High level waste was originally recycled to MOX fuel, and re-used in the Tihange 2 reactor. In 1993, the Belgian Federal government placed a moratorium on the reprocessing activities in order to research other options. Pending further decisions regarding this moratorium, spent fuel is stored on site in spent fuel pools. Final disposal of the waste is being researched at the HADES underground laboratory 225m deep in the Boom Clay. Nuclear transmutation of the waste is also being researched with the MYRRHA project.
There have been two INES-2 incident on the International Nuclear Event Scale.
On November 22 2002 a pressure relief valve on the pressurizer inadvertedly opened while Tihange 2 was shut down. The reactor was being prepared to be restarted after a planned revision and refuel. While the pressure in the primary circuit was being increased to 155 bar one of the safety valves on the pressurizer inadvertedly opened leading to a quick decrease in pressure in the primary circuit. The safety injection system activated as designed and injected cold water ending the transient.
On July 5 2005 a relay of one of the six diesel generators of Tihange 2 was replaced. The device was not correctly tuned which meant that during accidents one of six diesel would not be available resulting in less redundancy.
Hydrogen flakes Tihange 2
Tihange 2 was shut down at the beginning of June 2012 for a planned inspection. The ultrasonic inspection revealed that there were thousands of semi laminar flaws in the reactor vessel's steel rings forged by Rotterdam Drydocks. These were determined to be hydrogen flakes, which influence steel brittleness and vessel pressure. The reactor remained offline for further inspections and assessment for a year. Eventually the nuclear regulator judged that the reactor could still operate safely and it was restarted June 7, 2013.

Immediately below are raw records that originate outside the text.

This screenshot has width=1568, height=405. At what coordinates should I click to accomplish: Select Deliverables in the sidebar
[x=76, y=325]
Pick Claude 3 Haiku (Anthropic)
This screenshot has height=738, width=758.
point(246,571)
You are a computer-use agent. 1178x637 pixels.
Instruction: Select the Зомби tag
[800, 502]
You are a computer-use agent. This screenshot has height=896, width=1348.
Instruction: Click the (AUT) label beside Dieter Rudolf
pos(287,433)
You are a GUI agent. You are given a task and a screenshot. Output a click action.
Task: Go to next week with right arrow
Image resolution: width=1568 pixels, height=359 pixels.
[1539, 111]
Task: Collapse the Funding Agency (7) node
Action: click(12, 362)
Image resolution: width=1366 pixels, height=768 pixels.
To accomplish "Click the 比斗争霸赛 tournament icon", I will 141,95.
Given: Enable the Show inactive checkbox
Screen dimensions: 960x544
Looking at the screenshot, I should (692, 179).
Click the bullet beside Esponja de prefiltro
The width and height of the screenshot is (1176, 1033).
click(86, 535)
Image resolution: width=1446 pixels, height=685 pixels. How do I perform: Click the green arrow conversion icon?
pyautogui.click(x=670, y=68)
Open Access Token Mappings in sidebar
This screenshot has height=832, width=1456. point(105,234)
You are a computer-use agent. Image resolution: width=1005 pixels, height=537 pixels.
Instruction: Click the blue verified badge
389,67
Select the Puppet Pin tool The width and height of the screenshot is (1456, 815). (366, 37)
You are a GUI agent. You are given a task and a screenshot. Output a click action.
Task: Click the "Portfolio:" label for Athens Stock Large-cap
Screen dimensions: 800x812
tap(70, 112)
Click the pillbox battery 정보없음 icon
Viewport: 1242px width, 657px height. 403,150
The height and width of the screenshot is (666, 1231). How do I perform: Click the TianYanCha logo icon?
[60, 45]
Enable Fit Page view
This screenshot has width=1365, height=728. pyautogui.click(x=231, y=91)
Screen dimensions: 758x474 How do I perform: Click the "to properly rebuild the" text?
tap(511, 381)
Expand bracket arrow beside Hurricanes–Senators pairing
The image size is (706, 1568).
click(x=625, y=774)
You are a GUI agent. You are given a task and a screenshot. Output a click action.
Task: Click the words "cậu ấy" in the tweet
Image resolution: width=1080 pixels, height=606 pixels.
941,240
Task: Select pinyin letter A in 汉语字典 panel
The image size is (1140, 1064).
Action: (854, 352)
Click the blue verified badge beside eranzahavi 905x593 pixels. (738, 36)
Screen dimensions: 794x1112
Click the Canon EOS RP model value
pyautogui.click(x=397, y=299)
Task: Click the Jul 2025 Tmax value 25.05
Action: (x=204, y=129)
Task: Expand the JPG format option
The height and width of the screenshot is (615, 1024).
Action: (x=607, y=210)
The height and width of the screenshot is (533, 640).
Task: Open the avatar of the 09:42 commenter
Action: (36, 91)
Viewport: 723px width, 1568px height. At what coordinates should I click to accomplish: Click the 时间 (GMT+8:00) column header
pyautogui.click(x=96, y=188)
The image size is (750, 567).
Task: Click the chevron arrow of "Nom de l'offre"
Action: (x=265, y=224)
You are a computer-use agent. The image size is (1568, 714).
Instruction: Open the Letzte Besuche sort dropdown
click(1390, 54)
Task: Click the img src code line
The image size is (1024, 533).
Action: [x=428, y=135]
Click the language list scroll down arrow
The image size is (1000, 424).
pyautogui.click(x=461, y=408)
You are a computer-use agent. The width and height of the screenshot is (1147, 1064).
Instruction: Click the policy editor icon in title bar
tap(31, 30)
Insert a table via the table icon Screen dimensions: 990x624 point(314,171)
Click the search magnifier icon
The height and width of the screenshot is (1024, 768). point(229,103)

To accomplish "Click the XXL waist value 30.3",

The restart, however, was linked to an action plan concerning further investigations of the material properties of the reactor vessel. A piece of steel from a French steam generator with hydrogen flakes was irradiated at the BR-2 materials testing reactor to simulate the lifetime of the reactor vessel. At the end of March 2014 the test results revealed a different outcome compared to what was anticipated by experts. Therefore, the operator (GDF Suez) decided to stop the affected power plant until a clarification could be found and further operation of the powerplant is declared safe.
After a re-qualification of the ultrasonic equipment and additional tests on a more similar German made piece of steel the reactor was restarted in November 2015. A separate investigation by Oak Ridge National Laboratory also justified the restart of the unit. The unexpected results were said to be an anomaly with the original test piece.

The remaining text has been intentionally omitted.